I particularly love how he admits to immersing himself into his storytelling. I think that showcases how much this book means to him and how much it should mean to us!

Where All Light Tends to Go by David Joy

Where All Light Tends to Go is Southern Grit at its finest in this dark debut novel! Joy creates a compelling coming-of-age story about a teen boy growing up in the Appalachian Mountains whose father deals meth in their small town.

The area surrounding Cashiers, North Carolina, is home to people of all kinds, but the world that Jacob McNeely lives in is crueler than most. His father runs a methodically organized meth ring, with local authorities on the dime to turn a blind eye to his dealings. Having dropped out of high school and cut himself off from his peers, Jacob has been working for this father for years, all on the promise that his payday will come eventually. The only joy he finds comes from reuniting with Maggie, his first love, and a girl clearly bound for bigger and better things than their hardscrabble town.

Jacob has always been resigned to play the cards that were dealt him, but when he botches a murder and sets off a trail of escalating violence, he’s faced with a choice: stay and appease his kingpin father, or leave the mountains with the girl he loves. In a place where blood is thicker than water and hope takes a back seat to fate, Jacob wonders if he can muster the strength to rise above the only life he’s ever known.

If only life were that simple. This story is beautifully told and the ending was a strong one, despite the feeling of hopelessness for these people.

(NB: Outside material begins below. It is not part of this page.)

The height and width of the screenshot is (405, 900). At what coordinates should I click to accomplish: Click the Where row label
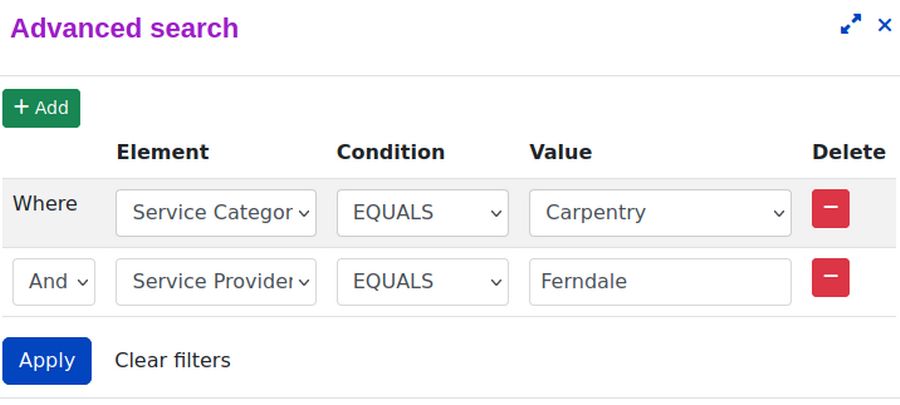45,204
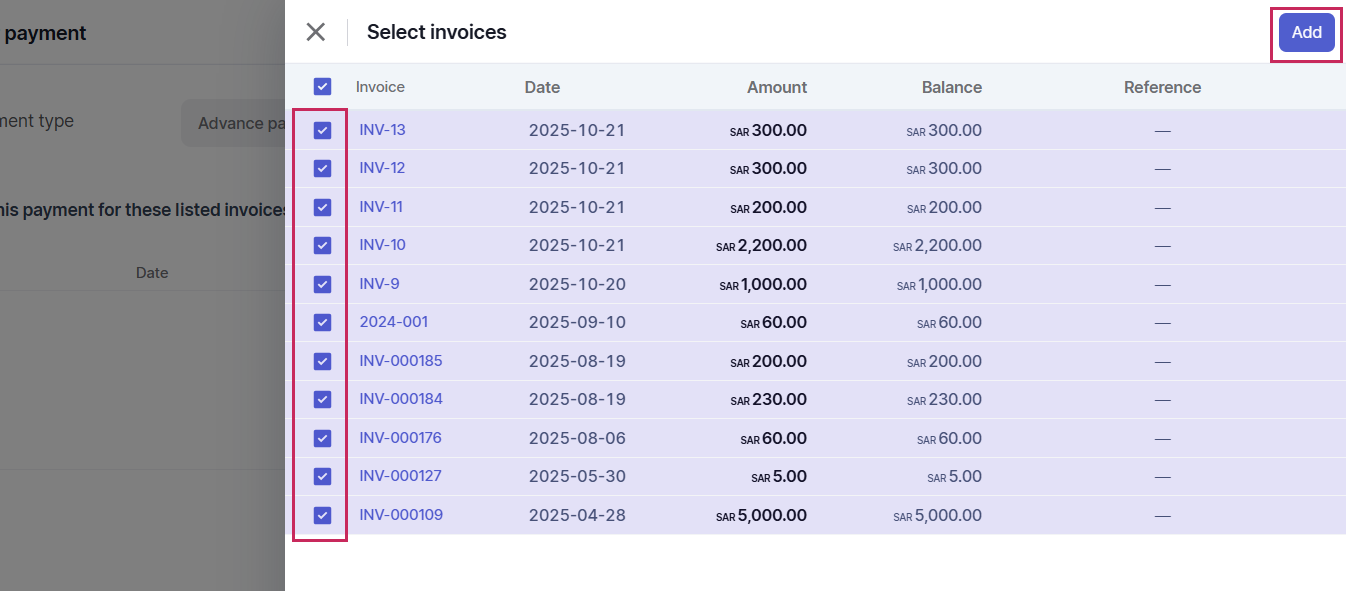Viewport: 1346px width, 591px height.
Task: Close the Select invoices panel
Action: 316,32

Grab your morning cup of coffee and let’s settle in with David Joy, a truly incredible storyteller!

David-Joy

Congratulations on your incredible debut novel! I was so excited to see that it was selected as one of the best books of 2015 by Indigo.  How long did it take you to write this beautiful book and what has it been like to have it so well received by so many once it has been released into the world?

The novel started with an image. I was at a friend’s hog lot and I had this image of a young boy standing over a pig he’d killed suddenly realizing how much power he had over life and death. I wrote that scene and I knew that the boy had a story to tell. I kept trying to write that story and I kept getting it wrong, at one point burning about half a novel and starting over. After about a year or so of living with that image I woke up in the middle of the night and I could hear Jacob speaking to me clear as day. At that point it was just a matter of trying to keep up, and I wound up writing the first draft of Where All Light Tends To Go over the course of a few months. That’s kind of a roundabout way of answering your question, but I think I tend to live with images and stories for a long time before I ever actually get it right on the page. Once I’m writing, though, things tend to happen quickly.

The response to the novel has been wonderful. I think the highlight for me has been meeting writers I’ve admired for so long—writers like Daniel Woodrell and Tom Franklin and Donald Ray Pollock and Frank Bill—and actually becoming a part of the conversation.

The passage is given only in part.